Abstract:
Our initial goal for this master thesis was to understand the dynamics of assets co-movement, particularly during market downturns. Recognizing the non-linear dynamics, fat tails, and volatility clustering inherent in financial markets, especially in the stock market, we identified the need for a more precise analysis. This led us to explore copulas as a solution to address the challenges posed by non-linear dependence issues.
Beginning with a theoretical exploration, we challenged the conventional assumption of normality that has traditionally underpinned classic finance. As we deepened our analysis, we uncovered the limitations of Normality in capturing the complexities of financial markets, prompting a shift towards alternative methodologies.
Then, our focus shifted to understanding the behavior of tails in random variables within the financial landscape. EVT emerged as a crucial analytical tool for studying rare events with the potential to disrupt and threaten market stability. We applied EVT using the Block Maxima Method and Peaks Over Threshold approaches to assess the impact of extreme events on risk management. Applying Extreme Value theory in risk management allows to investigate what can be the impact of a relative rare event and model the possible outcomes.
For example, by using risk measures such as Value at Risk (VaR) and Expected Shortfall (ES) and showcasing their application using real return time series data from GOOGLE stock.
In the last theory paragraph, we explained Copulas. This kind of distribution offer a useful way to measure the dependence structure between two or more random variables, while considering nonlinear dependence. In this paragraph we are going to analyze different copula types, starting from their distribution. The element we are focusing on is the possible application of copulas in the context of Extreme Value Theory.

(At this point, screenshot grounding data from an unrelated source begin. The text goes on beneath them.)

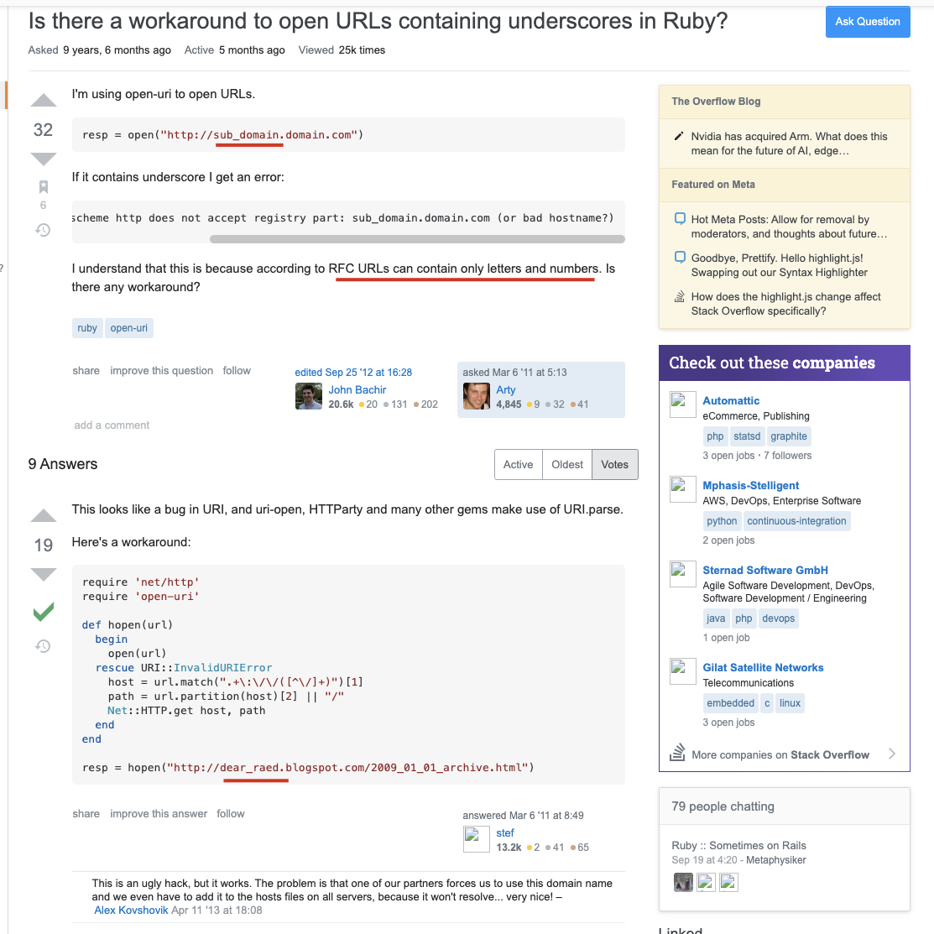Click the error code block horizontal scrollbar
This screenshot has height=934, width=934.
pyautogui.click(x=417, y=239)
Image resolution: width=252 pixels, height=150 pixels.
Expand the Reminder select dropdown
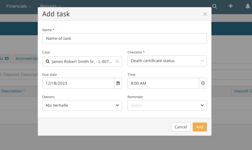click(167, 105)
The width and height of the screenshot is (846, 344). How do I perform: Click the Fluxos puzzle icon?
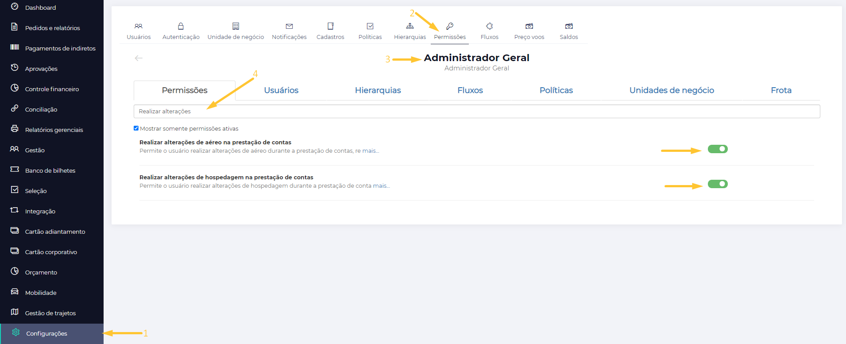[489, 27]
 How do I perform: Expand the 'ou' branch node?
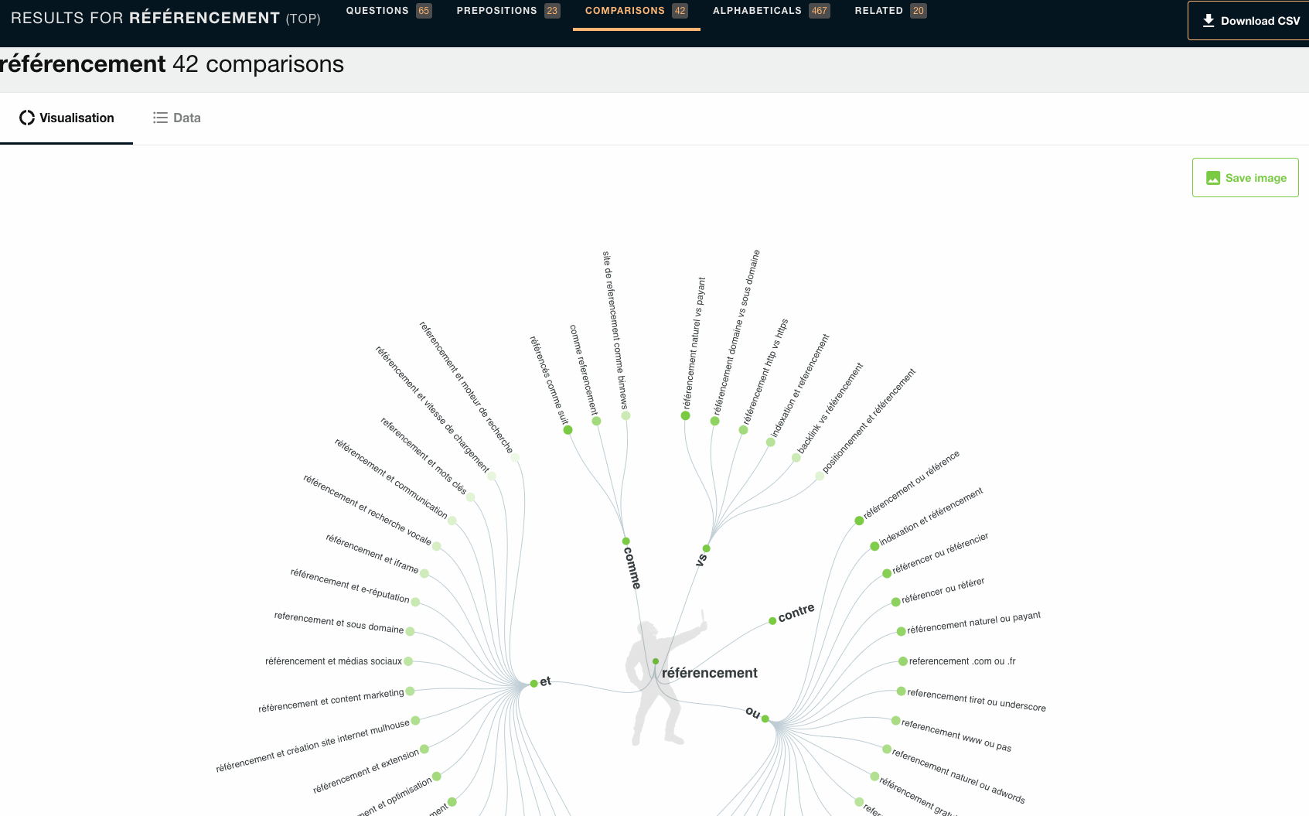click(x=765, y=719)
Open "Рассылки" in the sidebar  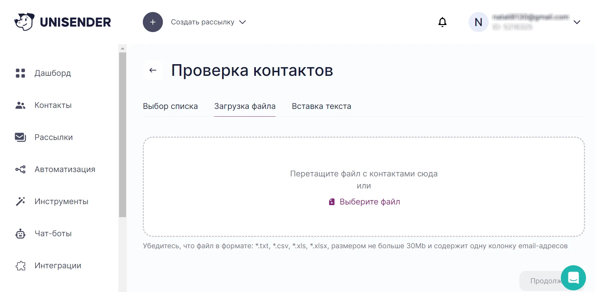(54, 137)
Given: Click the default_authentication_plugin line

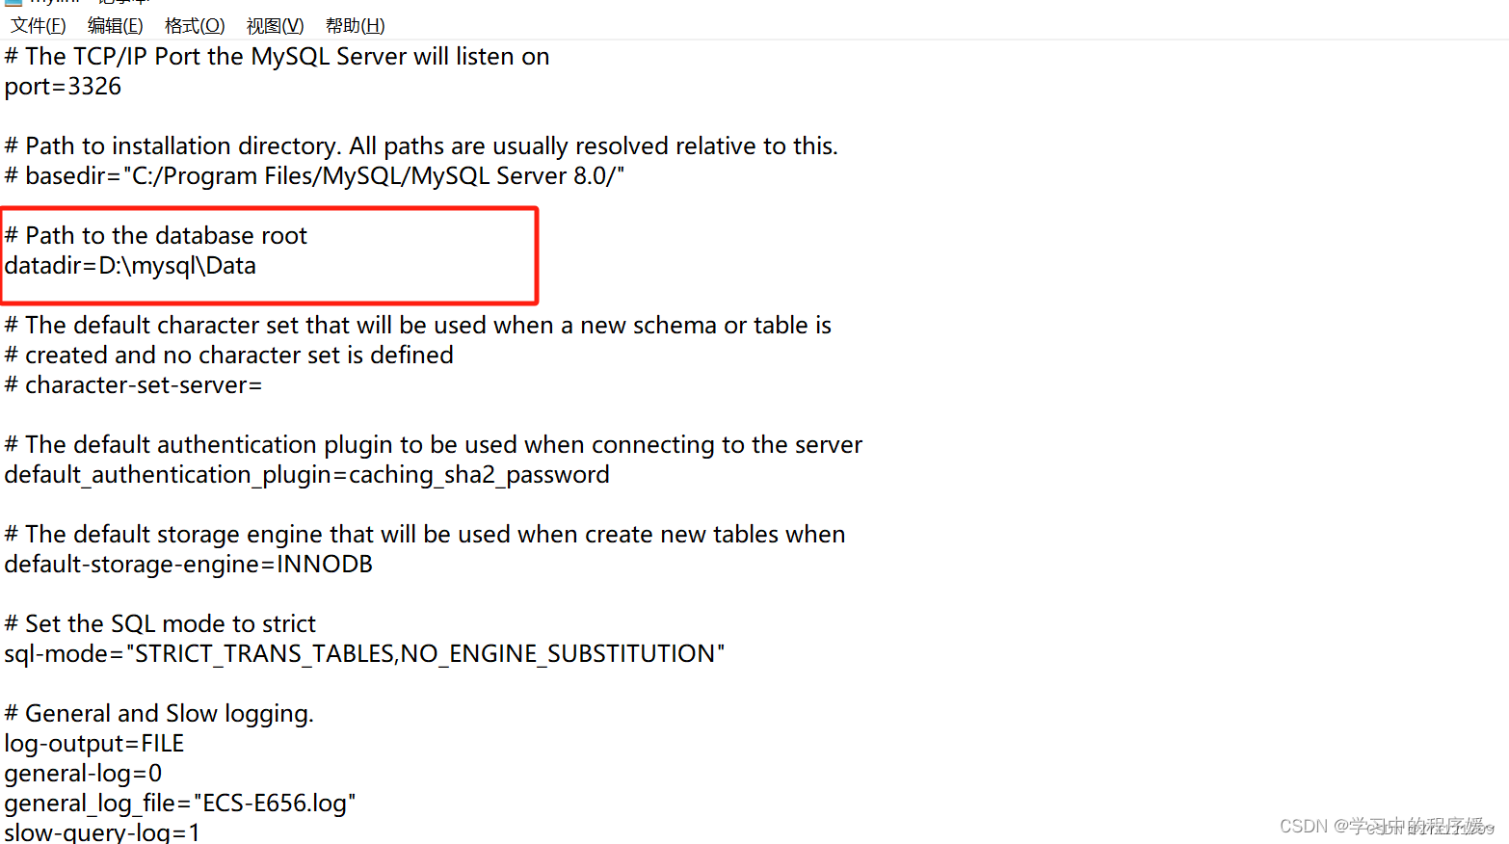Looking at the screenshot, I should point(306,474).
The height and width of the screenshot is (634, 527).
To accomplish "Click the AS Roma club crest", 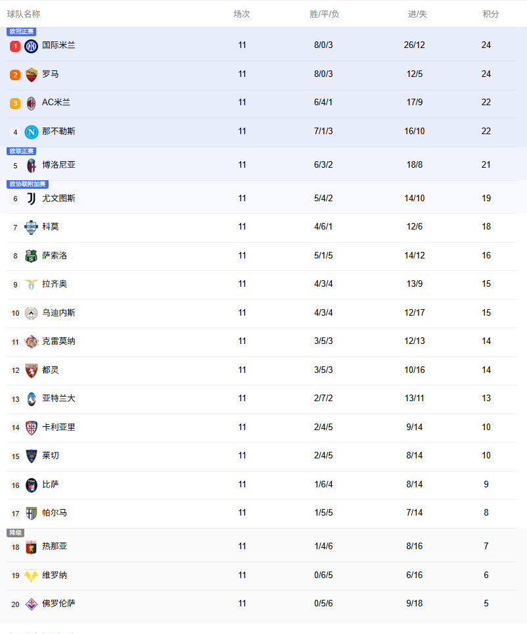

In the final chapter we are going to analyze two European main stock indexes: CAC 40 and FITSE MIB. These two stock indexes represent respectively French and Italian top 40 listed companies. The analysis is based on what we have seen in theory chapter: verify normality assumption, extreme value theory and copula application. In the last paragraph we are going to see risk measures related to tail estimation as previously discussed.